Posted 2012-February-24, 09:50
Very interesting Hand.
I think the following works (didn't read what the others wrote, so pardon me if there is a repeat). (EDIT: I see Hanoi and Fred have a similar line).
Win the club, spade to K, cash heart A, Diamond K,Q and then A. Then play clubs throwing 3 hearts. Play heart K throwing the diamond (if not a winner already).
Basically, we have cashed our winners in clubs, diamonds and hearts, one spade for 10 tricks and are left with QT9 in North opposite Axx in hand.
At this point, I claim that we have enough information to play spades correctly.
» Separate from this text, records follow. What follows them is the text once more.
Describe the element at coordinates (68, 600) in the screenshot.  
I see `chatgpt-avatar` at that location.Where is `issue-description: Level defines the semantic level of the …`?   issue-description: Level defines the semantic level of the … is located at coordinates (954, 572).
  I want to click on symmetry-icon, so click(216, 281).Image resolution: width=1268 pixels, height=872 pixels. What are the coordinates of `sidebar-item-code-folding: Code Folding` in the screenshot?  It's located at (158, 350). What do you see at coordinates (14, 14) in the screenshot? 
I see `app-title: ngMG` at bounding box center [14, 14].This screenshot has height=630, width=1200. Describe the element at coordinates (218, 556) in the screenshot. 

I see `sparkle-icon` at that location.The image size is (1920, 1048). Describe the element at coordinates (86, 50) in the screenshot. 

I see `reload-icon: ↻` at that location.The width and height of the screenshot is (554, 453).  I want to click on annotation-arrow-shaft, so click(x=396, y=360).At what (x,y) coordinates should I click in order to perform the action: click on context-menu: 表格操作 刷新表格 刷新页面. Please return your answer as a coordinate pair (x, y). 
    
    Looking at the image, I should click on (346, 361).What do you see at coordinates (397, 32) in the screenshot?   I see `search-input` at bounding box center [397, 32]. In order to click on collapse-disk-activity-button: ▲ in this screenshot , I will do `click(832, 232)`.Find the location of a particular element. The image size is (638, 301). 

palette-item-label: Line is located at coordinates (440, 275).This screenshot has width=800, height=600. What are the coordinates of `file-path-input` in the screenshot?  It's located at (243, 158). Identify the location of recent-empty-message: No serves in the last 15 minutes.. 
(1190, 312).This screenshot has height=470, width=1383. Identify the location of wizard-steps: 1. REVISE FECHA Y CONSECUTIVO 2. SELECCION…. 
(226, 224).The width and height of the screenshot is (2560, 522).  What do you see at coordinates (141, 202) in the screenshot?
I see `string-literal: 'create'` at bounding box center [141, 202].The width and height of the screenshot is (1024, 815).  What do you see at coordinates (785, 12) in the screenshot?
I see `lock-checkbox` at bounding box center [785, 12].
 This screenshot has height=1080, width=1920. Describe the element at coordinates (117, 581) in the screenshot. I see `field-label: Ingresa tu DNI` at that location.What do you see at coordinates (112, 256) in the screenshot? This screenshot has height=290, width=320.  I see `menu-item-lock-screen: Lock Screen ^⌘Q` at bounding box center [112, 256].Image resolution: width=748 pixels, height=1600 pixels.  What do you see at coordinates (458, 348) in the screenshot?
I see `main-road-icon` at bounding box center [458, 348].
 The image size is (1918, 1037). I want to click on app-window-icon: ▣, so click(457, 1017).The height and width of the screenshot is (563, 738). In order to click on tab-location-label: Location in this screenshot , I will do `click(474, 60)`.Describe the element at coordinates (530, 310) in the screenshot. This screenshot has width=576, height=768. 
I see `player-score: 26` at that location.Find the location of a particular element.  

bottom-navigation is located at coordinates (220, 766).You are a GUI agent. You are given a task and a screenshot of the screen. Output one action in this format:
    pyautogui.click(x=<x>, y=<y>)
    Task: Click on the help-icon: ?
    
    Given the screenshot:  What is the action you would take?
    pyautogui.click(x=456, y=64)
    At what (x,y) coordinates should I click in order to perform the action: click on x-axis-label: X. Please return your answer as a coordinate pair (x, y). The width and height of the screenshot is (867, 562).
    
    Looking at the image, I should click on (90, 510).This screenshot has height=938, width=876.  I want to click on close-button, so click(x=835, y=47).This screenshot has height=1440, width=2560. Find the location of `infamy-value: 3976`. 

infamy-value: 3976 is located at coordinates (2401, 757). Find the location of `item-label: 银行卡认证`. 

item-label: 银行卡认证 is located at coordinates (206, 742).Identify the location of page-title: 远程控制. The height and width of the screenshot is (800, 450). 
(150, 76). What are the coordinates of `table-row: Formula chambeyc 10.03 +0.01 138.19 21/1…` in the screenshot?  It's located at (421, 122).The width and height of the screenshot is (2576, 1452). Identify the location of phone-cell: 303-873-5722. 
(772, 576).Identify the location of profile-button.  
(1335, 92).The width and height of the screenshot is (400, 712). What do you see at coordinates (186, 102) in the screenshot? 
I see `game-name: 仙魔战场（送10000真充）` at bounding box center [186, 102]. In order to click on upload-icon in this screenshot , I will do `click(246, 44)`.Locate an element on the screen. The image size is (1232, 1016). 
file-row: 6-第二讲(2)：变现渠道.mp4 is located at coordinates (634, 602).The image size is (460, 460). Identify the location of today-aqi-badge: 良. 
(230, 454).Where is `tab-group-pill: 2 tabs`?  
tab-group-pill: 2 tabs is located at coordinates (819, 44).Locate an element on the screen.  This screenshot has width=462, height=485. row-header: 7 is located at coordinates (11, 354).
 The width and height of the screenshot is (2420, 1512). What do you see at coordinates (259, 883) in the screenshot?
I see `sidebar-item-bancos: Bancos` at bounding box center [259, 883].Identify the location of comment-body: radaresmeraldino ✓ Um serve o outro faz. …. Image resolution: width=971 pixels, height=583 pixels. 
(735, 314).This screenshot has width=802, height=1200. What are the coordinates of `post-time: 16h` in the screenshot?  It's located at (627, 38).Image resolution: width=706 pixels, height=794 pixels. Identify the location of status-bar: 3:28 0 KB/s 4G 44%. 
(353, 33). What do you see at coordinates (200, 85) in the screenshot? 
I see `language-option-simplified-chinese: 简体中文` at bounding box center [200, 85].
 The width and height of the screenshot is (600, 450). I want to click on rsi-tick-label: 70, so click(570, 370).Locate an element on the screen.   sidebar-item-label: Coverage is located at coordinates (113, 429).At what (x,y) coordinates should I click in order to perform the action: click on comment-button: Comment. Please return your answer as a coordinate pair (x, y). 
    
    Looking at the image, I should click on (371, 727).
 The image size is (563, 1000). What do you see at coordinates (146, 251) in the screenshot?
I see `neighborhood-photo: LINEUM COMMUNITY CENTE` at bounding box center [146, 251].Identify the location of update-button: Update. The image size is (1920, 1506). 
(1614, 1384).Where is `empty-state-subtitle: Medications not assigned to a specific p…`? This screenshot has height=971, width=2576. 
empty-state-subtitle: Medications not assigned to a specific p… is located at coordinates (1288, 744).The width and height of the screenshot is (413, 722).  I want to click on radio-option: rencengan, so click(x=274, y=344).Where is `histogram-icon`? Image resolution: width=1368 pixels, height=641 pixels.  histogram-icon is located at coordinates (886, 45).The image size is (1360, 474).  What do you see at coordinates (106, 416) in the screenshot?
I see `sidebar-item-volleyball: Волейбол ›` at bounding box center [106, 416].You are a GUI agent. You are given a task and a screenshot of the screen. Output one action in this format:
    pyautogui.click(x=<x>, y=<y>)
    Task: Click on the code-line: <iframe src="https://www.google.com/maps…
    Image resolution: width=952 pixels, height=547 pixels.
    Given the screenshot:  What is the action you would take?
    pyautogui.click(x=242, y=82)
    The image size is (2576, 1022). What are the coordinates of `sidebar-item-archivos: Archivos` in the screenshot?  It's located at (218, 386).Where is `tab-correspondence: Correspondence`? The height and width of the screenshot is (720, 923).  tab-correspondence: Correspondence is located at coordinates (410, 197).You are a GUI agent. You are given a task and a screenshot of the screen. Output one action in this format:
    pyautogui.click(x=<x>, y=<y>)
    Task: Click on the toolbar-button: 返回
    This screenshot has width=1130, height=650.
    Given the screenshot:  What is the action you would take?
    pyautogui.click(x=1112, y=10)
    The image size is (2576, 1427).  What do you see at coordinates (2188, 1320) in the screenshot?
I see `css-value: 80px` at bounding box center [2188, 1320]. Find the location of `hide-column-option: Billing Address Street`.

This is how I tried to prove it without a (more)cumbersome case analysis:
There are 21 cards of clubs+diamonds+hearts outstanding, and so at least one of the opponents must have 10 or more cards in those three. That opponent cannot be the one who holds four spades.
Now, if we know how the clubs, diamonds and heart suits split, we will have a perfect count of the hand and know exactly which (second) spade honour to cash(first being the K or Q in North) and who to finesse.
Thus, let us assume for the moment that there is no singleton heart about, and each has at least two hearts. We play the heart AK, so we can confirm that.
The diamond and club suits are such that by playing 3 rounds of diamonds and 4 rounds of clubs, we will exactly know how they split. Now there are 14 clubs and diamonds outstanding. So, if any opponent has at least 8 or more of the minors, then that person has at least 10 cards in minors+hearts, and so we can guess spades.
So assume each person has exactly 7 cards in the minors.
Now consider the guy with 4 or more diamonds (if they split 3-3, the T will be a winner). Since the only problem case is when he has exactly 7 cards in the minors, he has 3 or less clubs.
On the last club, he cannot un-guard the diamond stopper (we haven't cashed diamonds yet) and is forced to throw a heart (if he throws a spade, we are done).
Now when we cash the heart K on trick 10, if he throws a diamond, then we know how the hearts split, and have an exact count.
So we can assume he follows to the heart K. Thus he will have at least 3 hearts and exactly 7 cards in the minors so no more than 3 spades. We know how to play spades in that case.